Das Pensionskonto beurteilt Rürup als ersten transparenten und überaus wichtigen Schritt in Richtung nachhaltiger Reform. Dennoch müsse man die Systematik des Pensionskontos dahingehend ändern, als dass vor allem für Jüngere daraus ersichtlich werden muss, wie hoch die Pension in Zukunft, also unter den gegenwärtigen Bedingungen erst bei Erreichen des Antrittsalters ausfallen würde, nicht wie hoch sie jetzt ausfallen würde. Dass die Pensionen der jüngeren Generation deutlich niedriger ausfallen werden als die ihrer Großeltern, das stellt Rürup nicht in Abrede.

Rürup bezweifelt auch nicht, dass die Pensionslücke, also die Differenz zwischen Letztgehalt und tatsächlichem Pensionsbezug, signifikant größer werden wird. Zwar würde das österreichische Pensionssystem - im internationalen Vergleich - auch in Hinkunft generös bleiben, von einer Armutssicherung will Rürup aber nicht sprechen. Eine Pension sichere dann den Lebensstandard, wenn sie 70 bis 75 Prozent des entfallenden Arbeitsgehalts ersetzt.
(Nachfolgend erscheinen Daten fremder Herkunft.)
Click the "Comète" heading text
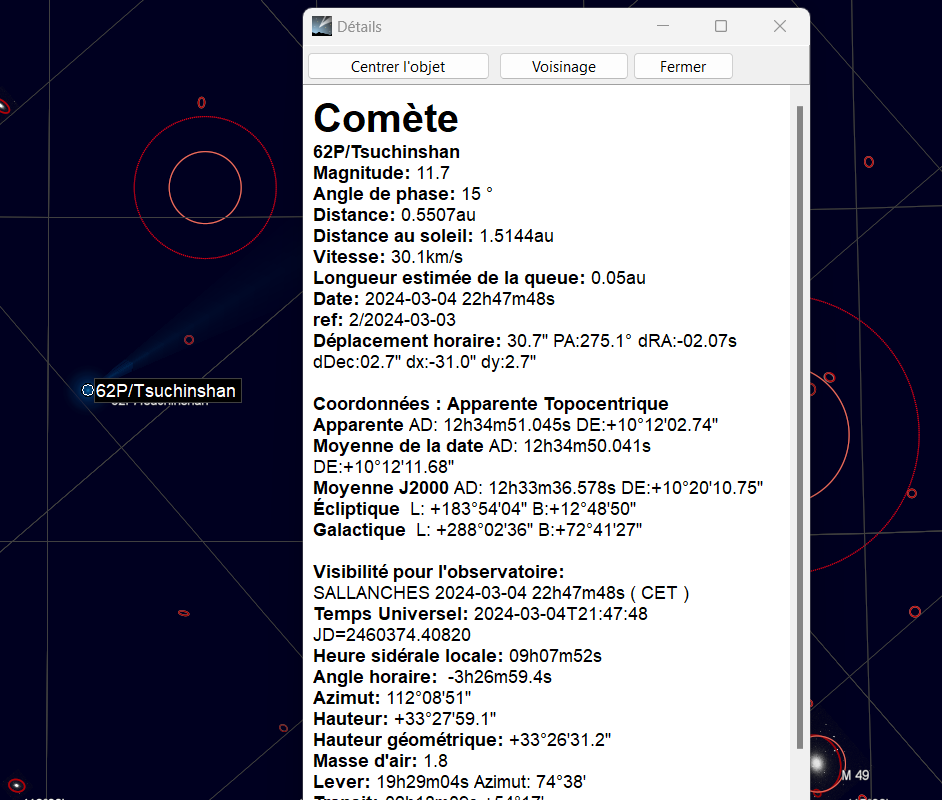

Durch das staatliche System alleine würden jüngere Generationen, insbesondere die Jahrgänge ab 1990, diese 75 Prozent "definitiv nicht mehr erreichen".

Der Koalitionsregierung traue er eine nachhaltige Reformierung des österreichischen Pensionssystems zu. Denn die Regierung wisse um die Not der derzeitigen Systematik beschied, und die Hoffnung stirbt schließlich zuletzt. Angesichts der jüngsten Diskussionen über die Pensionsfinanzierbarkeit zeigt er sich allerdings skeptisch. Vielleicht sei aber auch der Leidensdruck noch nicht groß genug, denn wirklich große Reformen wurden bisher immer nur in wirtschaftlich überaus schwierigen Zeiten gemacht.